Stealth Technology


960911-F-00000-001 The Department of Defense announced today, Sept. 11, 1996, the deployment of U.S. Air Force F-117A Nighthawk aircraft, shown in this file photograph, to the Persian Gulf area of operations. The F-117A Nighthawk is the world’s first operational aircraft designed to exploit low-observable stealth technology. The F-117A can employ a variety of weapons and is equipped with sophisticated navigation and attack systems integrated into a state-of-the-art digital avionics suite that increases mission effectiveness and reduces pilot workload. Detailed planning for missions into highly defended target areas is accomplished by an automated mission planning system developed, specifically, to take advantage of the unique capabilities of the F-117A. The aircraft will be deploying from the 49th Fighter Wing, Holloman Air Force Base, N.M. DoD photo.

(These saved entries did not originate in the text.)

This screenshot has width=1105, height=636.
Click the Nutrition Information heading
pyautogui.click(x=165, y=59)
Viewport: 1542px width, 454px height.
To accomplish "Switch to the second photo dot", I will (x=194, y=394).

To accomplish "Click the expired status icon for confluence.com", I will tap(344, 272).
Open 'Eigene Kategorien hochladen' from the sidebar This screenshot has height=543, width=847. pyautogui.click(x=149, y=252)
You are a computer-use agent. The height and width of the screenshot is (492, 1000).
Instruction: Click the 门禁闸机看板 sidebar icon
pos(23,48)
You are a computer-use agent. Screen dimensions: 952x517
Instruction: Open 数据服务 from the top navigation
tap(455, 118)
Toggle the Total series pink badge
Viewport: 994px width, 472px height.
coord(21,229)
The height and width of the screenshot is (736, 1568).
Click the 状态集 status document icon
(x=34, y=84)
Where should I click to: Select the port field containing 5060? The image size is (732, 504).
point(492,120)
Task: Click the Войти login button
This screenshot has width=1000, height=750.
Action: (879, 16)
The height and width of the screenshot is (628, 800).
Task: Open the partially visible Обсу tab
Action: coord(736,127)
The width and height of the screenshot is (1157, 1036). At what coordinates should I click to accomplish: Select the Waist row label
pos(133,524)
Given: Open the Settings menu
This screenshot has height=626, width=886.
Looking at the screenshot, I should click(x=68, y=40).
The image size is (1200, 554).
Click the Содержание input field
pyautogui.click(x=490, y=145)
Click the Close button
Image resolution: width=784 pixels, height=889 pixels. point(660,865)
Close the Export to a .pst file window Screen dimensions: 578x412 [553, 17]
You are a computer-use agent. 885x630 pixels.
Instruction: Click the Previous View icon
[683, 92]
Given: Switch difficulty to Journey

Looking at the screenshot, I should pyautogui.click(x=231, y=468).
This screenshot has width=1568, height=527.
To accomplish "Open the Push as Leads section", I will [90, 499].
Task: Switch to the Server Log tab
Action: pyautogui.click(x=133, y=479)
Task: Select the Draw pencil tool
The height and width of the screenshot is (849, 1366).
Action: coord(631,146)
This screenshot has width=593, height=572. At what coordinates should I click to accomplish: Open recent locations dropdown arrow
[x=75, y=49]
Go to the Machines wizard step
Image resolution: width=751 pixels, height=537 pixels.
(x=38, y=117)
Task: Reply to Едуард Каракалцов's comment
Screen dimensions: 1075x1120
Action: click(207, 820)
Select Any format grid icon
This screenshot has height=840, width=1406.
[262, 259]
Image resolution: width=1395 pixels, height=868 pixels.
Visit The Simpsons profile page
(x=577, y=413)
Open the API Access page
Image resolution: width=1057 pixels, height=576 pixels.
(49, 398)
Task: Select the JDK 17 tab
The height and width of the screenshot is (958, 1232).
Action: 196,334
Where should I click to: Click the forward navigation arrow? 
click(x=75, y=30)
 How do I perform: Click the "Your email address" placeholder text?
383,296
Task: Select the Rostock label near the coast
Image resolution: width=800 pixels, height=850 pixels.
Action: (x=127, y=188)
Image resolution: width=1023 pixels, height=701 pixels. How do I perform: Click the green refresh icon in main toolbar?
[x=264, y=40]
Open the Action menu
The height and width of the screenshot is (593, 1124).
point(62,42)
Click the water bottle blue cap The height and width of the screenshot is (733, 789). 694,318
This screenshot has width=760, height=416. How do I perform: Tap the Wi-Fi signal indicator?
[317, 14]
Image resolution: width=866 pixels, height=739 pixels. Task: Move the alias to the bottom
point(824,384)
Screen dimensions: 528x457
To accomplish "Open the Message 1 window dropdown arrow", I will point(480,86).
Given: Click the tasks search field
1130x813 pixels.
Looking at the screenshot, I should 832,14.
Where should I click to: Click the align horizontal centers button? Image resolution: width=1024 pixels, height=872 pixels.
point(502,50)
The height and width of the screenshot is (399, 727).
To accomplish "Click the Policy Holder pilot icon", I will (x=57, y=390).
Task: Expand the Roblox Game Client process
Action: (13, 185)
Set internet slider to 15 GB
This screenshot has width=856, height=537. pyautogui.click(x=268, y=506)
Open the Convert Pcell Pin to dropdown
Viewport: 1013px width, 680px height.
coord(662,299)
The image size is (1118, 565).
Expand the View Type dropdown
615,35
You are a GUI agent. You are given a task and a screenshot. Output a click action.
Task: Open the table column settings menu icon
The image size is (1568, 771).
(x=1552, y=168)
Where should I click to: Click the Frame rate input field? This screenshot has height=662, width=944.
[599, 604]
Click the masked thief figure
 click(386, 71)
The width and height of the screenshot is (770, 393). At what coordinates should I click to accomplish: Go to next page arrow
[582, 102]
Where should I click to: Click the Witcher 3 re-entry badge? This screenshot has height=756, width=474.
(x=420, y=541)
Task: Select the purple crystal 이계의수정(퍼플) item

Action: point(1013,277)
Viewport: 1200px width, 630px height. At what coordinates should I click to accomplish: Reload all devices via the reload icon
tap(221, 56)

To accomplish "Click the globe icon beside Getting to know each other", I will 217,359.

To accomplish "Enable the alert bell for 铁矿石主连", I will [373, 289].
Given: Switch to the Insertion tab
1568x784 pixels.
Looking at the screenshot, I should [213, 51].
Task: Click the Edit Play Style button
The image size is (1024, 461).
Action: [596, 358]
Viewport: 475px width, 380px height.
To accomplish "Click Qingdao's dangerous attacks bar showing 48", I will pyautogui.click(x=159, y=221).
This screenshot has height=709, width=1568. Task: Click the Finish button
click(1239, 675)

To understand how stealth technology works you first must know how radar works. Radar is a system that shots radio waves then waits for the radio waves to bounce back. Based off how long it takes for the radio waves to bounce back, is determine by how far the object is. From that information, all stealth technology needs to do is prevent the radar from picking up the single to that bounced off the vehicle.

There are way to do this, but I will only write about two. The first one is to deflect the single away from the receiver. This can be done by angling panels on the plane to so the single bounces not towards the receiver. The second way is to absorb the single. This is done by having special small iron partial to convert the radio waves to thermal waves which radar can’t pick up.

This is important to engineering because it allows our aircraft to get closer to the enemy before the enemy notices. That can help keep the war away from home keep use safe.